▶ _Texte extrait_:
----

Le Petit Nicolas – Qu’est-ce qu’on attend pour être heureux? – Amandine Fredon & Benjamin Massoubre

Jean-Jacques Sempé et René Goscinny sont amis. Ils se retrouvent au bistro et échangent sur la vie. Ils aimeraient travailles ensemble. Goscinny écrit des histoires pour la bande dessinée, Sempé est dessinateur. Petit à petit, ils imaginent les aventures d’un enfant de leur époque, le petit Nicolas, de ses parents, de ses amis et des mille et une péripéties de sa vie quotidienne…

Le petit Nicolas nous montre une époque disparue, pour ceux qui ont connu le siècle dernier, un grand sentiment de nostalgie nous envahit, certes tout n’était pas rose, mais se dire que les enfants pouvaient aller seuls à l’école, que la violence et les faits de société n’avaient pas encore submergé les familles, oui une certaine tristesse se juxtapose aux dessins. Goscinny et Sempé nous racontent le quotidien d’enfants des années 60. L’un, Goscinny, sur sa machine à écrire, raconte des moments de vie qui aujourd’hui encore nous parle par la dose de tendresse et d’humour qui irrigue son imagination. L’autre, Sempé, avec ses crayons, capte avec précision et beauté l’innocence de l’enfance. Le petit Nicolas est une merveille d’équilibre entre texte et dessin.

----

▶ _Consignes_:
1. Traduisez en anglais, s'il vous plaît, cette phrase du texte sur le Petit Nicolas : « Goscinny et Sempé nous racontent le quotidien d’enfants des années 60. »
2. Reproduisez sans changement le passage du texte sur le Petit Nicolas qui va de « Le petit Nicolas nous » jusqu'à « texte et dessin. ».
3. Poursuivez le texte sur le Petit Nicolas après sa dernière phrase.

----

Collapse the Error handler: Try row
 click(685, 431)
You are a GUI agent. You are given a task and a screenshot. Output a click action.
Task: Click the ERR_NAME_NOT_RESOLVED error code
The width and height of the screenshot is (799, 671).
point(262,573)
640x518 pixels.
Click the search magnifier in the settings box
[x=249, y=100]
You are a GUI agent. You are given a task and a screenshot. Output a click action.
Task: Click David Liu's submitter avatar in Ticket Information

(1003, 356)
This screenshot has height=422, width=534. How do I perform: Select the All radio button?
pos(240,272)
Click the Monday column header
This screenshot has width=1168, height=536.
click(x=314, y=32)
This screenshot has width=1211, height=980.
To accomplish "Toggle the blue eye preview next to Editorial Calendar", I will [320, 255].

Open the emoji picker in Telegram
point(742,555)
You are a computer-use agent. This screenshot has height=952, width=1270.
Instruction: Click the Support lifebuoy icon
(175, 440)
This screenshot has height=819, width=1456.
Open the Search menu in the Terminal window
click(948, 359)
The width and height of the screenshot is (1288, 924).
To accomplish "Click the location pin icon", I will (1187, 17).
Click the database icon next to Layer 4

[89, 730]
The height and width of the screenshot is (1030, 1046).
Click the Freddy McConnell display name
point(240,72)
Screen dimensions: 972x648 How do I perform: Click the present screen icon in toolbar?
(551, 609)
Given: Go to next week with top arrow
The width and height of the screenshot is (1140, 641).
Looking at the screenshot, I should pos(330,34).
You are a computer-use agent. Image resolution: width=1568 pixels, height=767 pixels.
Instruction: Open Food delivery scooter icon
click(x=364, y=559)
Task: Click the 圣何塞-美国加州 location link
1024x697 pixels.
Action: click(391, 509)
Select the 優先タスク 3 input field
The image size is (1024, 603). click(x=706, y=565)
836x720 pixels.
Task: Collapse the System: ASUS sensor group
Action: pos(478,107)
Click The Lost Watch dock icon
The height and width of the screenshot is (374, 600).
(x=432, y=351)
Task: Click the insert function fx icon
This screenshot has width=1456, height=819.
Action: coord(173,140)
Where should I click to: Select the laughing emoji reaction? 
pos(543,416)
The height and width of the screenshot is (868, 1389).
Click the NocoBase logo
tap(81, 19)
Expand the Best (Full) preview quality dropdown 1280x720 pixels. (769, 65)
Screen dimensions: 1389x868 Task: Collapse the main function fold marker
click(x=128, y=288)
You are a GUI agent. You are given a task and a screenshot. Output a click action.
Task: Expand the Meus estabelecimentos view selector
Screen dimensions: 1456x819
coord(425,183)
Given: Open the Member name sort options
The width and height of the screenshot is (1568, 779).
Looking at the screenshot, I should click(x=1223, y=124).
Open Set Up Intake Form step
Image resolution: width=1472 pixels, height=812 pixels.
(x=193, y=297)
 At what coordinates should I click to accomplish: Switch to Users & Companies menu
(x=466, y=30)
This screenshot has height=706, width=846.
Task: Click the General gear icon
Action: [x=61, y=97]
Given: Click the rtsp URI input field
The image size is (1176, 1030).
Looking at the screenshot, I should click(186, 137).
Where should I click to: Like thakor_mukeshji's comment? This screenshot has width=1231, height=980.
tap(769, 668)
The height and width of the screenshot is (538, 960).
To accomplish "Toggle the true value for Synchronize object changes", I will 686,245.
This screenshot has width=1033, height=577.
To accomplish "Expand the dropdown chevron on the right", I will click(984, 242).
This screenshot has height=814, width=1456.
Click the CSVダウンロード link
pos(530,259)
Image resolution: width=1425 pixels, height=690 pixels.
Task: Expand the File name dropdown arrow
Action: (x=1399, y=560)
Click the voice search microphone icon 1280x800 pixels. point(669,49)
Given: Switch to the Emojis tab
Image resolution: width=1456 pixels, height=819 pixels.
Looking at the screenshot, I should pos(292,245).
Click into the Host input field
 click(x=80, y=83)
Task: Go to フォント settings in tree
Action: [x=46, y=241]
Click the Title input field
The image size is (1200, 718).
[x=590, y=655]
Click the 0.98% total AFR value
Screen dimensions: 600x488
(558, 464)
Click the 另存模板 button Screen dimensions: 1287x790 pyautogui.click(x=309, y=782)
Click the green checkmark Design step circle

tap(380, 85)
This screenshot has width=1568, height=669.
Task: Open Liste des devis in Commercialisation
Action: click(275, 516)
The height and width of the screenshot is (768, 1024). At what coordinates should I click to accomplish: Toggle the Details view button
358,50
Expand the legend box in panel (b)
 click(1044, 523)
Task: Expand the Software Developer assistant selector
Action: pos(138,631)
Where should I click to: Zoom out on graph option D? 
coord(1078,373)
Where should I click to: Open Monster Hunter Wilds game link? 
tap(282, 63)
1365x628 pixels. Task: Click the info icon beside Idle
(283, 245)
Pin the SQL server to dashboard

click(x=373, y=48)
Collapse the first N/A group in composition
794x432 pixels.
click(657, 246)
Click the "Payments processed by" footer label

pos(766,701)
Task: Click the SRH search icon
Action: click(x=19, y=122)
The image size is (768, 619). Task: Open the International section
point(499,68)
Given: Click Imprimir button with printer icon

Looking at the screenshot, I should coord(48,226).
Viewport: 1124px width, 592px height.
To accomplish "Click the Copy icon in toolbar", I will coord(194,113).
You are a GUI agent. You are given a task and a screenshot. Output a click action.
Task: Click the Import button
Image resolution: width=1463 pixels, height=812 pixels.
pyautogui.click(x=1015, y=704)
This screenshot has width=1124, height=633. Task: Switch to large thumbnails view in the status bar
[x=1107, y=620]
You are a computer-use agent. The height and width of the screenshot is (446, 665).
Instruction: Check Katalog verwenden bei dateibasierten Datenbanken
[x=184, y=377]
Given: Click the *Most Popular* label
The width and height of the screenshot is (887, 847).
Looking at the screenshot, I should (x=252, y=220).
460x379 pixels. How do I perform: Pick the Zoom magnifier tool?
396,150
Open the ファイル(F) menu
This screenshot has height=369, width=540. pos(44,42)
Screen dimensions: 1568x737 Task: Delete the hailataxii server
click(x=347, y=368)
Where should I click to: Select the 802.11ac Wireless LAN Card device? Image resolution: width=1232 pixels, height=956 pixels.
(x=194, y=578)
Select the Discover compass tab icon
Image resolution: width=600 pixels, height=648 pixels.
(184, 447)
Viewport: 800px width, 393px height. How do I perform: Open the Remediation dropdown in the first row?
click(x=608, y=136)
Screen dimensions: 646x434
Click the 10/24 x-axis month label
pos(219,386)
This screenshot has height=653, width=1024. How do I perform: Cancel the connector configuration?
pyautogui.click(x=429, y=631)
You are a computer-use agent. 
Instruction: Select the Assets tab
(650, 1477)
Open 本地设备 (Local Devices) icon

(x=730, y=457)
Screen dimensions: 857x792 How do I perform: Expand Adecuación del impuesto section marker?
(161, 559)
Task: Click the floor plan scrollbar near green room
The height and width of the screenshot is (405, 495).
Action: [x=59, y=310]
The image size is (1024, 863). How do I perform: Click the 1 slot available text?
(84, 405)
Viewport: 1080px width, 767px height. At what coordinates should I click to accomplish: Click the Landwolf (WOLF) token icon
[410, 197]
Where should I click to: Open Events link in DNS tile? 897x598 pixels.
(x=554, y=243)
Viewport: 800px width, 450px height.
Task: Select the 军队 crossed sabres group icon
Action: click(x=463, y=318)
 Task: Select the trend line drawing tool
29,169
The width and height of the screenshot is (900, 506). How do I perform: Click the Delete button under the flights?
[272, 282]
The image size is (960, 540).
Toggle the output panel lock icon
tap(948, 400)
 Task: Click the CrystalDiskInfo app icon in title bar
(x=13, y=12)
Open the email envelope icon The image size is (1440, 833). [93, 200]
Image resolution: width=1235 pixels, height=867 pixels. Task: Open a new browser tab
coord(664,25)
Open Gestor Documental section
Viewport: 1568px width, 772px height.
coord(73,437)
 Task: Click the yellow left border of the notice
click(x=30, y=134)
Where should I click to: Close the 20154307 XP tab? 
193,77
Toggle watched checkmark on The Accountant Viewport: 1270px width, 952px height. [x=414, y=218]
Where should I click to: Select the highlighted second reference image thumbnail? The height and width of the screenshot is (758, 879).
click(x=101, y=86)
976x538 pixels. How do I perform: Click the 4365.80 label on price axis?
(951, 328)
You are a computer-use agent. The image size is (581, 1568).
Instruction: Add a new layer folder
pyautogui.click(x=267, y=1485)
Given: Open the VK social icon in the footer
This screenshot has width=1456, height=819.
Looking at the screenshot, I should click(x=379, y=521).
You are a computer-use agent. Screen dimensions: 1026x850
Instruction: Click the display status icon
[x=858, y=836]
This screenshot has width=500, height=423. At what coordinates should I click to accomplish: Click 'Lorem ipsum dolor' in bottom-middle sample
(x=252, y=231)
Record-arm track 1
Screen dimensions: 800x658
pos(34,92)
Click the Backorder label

----

▶ _Réponses_:
1. Goscinny and Sempé tell us about the daily life of children in the 1960s.

2.
Le petit Nicolas nous montre une époque disparue, pour ceux qui ont connu le siècle dernier, un grand sentiment de nostalgie nous envahit, certes tout n’était pas rose, mais se dire que les enfants pouvaient aller seuls à l’école, que la violence et les faits de société n’avaient pas encore submergé les familles, oui une certaine tristesse se juxtapose aux dessins. Goscinny et Sempé nous racontent le quotidien d’enfants des années 60. L’un, Goscinny, sur sa machine à écrire, raconte des moments de vie qui aujourd’hui encore nous parle par la dose de tendresse et d’humour qui irrigue son imagination. L’autre, Sempé, avec ses crayons, capte avec précision et beauté l’innocence de l’enfance. Le petit Nicolas est une merveille d’équilibre entre texte et dessin.

3.
Pour la première fois, le cinéma nous propose une adaptation du Petit Nicolas en dessin animée. Le film d’Amandine Fredon et Benjamin Massoubre est une réussite. Graphiquement, le film reprend avec bonheur le style de Sempé. Le scénario est un balancement entre la vie de René Goscinny et de Jean-Jacques Sempé et les histoires du Petit Nicolas, un peu plus même puisque leur création entre en scène dans le quotidien des deux auteurs. La surprise du film est de raconter leur destin et le processus créatif qui menait à cet espiègle personnage.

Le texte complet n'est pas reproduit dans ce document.